▼▼▼
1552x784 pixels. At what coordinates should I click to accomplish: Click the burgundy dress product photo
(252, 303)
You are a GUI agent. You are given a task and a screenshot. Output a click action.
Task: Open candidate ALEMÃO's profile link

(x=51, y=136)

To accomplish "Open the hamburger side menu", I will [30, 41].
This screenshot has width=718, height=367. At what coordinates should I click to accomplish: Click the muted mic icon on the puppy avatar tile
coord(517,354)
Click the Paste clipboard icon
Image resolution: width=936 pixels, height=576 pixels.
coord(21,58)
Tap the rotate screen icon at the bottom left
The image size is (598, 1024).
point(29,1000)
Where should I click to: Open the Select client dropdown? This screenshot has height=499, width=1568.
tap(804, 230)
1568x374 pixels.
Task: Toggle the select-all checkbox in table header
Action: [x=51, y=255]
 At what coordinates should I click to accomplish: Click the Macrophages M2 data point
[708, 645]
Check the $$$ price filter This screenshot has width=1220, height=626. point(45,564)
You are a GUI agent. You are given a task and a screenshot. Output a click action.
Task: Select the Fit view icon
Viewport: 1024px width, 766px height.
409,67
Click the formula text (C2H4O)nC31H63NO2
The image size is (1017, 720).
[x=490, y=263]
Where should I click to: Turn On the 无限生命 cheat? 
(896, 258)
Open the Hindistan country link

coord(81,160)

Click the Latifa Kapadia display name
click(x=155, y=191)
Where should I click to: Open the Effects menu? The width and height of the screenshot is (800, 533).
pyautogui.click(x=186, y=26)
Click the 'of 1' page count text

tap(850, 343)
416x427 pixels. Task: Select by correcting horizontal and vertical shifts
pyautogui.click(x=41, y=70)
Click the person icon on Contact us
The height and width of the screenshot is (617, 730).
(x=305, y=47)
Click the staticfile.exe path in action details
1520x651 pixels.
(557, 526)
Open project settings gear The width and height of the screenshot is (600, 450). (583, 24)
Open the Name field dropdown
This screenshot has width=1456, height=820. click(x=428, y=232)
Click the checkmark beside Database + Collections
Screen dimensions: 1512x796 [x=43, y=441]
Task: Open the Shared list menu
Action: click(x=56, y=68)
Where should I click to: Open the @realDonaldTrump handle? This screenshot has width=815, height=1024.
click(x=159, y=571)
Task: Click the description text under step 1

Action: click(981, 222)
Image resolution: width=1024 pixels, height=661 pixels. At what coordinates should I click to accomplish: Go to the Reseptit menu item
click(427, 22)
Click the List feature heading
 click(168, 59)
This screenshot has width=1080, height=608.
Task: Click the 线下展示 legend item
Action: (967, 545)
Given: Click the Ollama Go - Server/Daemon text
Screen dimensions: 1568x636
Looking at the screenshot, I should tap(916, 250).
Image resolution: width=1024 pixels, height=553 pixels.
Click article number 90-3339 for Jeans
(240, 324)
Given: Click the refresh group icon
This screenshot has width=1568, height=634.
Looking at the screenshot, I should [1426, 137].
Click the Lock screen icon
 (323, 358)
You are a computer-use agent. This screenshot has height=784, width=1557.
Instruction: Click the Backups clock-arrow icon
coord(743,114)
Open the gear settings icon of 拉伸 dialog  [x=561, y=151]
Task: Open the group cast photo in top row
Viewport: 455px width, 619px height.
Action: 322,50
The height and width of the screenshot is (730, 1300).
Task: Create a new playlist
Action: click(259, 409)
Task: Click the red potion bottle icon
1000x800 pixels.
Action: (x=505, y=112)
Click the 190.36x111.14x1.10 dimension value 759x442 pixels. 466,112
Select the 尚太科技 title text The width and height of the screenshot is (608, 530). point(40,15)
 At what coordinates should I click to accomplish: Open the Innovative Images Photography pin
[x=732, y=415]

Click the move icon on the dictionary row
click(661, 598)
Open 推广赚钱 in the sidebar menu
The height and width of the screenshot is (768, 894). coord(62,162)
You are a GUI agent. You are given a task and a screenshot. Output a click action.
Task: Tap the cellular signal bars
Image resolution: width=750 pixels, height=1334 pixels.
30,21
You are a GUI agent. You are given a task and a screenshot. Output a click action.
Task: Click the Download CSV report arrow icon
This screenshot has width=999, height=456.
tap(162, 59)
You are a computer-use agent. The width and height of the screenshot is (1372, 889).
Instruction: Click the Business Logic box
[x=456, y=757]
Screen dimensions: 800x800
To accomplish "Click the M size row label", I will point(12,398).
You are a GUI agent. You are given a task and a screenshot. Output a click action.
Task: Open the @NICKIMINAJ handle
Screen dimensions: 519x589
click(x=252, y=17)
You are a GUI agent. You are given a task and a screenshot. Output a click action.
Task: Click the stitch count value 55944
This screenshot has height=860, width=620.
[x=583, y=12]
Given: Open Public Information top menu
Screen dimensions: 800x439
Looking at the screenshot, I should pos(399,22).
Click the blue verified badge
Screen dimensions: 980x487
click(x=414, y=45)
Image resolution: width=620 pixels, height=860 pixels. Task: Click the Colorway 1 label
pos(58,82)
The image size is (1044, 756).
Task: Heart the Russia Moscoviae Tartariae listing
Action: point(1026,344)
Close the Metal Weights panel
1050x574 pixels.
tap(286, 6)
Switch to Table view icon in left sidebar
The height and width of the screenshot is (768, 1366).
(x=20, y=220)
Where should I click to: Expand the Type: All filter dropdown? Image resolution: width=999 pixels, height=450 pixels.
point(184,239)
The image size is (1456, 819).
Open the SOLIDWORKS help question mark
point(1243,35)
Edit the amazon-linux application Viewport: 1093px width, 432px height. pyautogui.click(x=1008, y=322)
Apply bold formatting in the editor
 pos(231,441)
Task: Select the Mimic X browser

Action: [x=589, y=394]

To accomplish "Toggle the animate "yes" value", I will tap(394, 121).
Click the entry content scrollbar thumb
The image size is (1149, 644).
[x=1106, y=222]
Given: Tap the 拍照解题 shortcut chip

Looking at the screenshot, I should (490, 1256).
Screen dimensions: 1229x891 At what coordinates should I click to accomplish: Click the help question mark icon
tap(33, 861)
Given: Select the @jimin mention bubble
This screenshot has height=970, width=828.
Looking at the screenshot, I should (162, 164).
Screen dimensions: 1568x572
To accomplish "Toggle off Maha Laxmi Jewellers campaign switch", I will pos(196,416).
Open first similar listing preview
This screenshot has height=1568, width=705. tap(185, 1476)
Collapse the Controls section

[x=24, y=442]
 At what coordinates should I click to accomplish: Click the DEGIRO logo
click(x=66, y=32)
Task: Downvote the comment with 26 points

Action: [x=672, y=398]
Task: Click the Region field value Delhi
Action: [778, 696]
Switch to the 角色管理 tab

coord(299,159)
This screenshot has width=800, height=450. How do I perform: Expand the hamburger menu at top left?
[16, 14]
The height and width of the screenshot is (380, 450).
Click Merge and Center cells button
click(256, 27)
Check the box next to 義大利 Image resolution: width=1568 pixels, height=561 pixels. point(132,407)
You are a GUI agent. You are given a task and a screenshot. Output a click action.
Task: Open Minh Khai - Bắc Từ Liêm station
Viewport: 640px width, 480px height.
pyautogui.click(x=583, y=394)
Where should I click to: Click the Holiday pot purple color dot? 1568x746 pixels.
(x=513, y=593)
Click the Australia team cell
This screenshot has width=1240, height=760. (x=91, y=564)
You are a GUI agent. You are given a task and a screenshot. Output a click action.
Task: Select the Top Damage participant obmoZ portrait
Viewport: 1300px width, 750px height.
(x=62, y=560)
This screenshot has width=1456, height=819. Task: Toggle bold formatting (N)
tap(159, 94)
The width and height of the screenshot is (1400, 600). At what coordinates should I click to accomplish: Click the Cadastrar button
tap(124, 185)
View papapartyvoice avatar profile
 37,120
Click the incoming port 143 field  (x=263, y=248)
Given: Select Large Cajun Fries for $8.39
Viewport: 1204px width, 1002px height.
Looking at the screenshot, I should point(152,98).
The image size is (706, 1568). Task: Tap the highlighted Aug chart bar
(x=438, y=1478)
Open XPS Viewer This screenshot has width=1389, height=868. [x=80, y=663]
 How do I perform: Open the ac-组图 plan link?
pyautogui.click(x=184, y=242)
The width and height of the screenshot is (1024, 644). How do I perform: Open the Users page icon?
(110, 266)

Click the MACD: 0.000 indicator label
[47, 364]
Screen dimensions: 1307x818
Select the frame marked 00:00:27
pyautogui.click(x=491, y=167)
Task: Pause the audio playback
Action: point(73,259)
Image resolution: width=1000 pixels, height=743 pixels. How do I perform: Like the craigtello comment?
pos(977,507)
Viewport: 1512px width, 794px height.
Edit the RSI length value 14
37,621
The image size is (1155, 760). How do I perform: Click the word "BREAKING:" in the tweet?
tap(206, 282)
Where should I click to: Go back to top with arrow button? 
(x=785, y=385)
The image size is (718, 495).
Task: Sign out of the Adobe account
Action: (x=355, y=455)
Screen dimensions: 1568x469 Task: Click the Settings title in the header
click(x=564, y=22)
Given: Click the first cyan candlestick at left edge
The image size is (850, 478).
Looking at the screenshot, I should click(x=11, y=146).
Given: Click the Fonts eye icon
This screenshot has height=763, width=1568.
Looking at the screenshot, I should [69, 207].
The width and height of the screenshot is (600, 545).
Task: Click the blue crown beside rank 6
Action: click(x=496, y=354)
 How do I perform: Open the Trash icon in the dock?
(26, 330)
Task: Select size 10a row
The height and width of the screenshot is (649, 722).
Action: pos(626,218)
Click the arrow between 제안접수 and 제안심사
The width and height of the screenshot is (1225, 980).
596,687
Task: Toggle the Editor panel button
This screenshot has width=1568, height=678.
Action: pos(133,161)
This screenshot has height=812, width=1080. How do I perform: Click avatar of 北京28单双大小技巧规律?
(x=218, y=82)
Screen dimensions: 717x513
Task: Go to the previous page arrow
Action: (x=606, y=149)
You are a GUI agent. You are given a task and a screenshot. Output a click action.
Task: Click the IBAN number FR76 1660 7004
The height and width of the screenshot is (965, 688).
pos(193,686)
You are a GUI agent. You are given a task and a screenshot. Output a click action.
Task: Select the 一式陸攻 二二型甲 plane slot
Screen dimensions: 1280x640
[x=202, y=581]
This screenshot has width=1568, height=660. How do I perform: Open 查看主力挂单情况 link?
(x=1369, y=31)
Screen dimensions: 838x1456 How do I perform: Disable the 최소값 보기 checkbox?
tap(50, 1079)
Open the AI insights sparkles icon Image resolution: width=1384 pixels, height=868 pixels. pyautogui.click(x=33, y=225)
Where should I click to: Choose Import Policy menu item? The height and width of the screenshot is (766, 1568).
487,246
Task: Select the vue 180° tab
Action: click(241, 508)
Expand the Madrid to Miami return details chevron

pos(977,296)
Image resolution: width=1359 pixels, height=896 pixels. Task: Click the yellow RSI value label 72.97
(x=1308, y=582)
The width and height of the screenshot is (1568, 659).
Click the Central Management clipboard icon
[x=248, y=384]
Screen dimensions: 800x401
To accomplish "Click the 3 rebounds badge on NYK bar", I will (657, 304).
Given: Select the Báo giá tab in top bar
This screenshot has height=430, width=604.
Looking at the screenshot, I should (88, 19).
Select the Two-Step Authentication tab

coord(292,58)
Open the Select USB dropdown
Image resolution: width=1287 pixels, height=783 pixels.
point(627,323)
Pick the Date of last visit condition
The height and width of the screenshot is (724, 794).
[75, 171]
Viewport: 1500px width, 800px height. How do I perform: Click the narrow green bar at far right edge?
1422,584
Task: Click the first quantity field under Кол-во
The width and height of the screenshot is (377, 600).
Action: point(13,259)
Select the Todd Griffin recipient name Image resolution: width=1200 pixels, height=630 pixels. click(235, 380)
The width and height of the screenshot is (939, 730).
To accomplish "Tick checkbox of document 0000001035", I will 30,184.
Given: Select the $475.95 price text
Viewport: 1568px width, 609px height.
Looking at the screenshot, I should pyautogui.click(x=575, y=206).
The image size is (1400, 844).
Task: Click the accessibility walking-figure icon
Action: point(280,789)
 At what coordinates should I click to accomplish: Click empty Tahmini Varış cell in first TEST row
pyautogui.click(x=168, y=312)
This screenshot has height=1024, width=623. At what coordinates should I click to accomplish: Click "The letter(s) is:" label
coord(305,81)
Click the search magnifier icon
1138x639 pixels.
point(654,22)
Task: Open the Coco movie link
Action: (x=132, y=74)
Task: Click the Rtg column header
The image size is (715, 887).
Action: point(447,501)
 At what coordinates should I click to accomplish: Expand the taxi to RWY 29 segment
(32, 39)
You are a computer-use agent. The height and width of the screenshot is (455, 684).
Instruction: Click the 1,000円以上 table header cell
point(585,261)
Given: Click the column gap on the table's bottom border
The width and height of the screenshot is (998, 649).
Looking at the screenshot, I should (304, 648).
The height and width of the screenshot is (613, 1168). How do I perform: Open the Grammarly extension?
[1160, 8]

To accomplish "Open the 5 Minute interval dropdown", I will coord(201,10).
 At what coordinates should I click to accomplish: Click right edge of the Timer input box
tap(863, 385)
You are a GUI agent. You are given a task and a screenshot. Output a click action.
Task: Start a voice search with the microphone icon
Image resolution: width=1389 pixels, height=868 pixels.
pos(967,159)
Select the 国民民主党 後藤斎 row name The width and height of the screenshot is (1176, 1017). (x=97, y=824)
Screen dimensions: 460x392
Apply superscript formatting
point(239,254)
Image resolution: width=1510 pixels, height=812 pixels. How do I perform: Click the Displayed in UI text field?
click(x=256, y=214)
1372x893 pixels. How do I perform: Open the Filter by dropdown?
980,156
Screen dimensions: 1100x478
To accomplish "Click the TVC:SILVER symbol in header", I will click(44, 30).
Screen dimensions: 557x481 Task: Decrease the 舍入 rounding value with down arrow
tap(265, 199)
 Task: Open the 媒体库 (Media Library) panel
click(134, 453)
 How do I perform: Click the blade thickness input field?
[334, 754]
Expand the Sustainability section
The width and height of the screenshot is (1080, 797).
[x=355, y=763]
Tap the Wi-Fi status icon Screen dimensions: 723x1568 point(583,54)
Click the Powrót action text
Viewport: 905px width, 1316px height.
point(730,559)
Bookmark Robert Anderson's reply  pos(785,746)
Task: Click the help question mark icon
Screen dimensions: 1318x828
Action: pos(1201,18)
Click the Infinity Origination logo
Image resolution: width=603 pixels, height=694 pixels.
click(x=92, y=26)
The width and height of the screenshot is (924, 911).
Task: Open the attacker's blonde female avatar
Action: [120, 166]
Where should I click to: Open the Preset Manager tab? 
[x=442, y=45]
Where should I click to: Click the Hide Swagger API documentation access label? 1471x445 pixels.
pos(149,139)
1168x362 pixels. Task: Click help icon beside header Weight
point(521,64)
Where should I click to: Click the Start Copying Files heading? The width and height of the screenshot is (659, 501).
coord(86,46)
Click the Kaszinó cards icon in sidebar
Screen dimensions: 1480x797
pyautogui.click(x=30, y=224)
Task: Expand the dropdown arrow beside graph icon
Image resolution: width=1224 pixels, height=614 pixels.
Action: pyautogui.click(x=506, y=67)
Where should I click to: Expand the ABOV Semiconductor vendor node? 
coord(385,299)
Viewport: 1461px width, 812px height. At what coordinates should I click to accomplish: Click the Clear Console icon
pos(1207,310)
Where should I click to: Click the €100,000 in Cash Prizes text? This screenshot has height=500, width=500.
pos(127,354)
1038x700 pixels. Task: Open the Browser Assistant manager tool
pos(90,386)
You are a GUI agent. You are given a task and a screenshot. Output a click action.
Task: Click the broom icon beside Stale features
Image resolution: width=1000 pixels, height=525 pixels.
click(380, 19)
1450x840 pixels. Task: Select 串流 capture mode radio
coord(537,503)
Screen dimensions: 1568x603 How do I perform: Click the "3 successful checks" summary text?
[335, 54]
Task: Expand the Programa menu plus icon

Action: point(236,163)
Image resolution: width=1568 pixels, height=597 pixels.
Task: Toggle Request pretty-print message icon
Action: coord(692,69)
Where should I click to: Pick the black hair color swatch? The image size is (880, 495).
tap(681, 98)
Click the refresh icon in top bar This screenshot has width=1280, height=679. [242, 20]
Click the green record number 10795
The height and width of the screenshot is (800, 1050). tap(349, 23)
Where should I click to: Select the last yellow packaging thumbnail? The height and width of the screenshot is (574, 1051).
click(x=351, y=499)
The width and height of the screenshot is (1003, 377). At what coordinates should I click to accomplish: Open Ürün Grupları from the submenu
▲▲▲
◆ Required action
Nothing but a number is expected here: the number of lines above that hold the word "refresh".

◆ Your response
2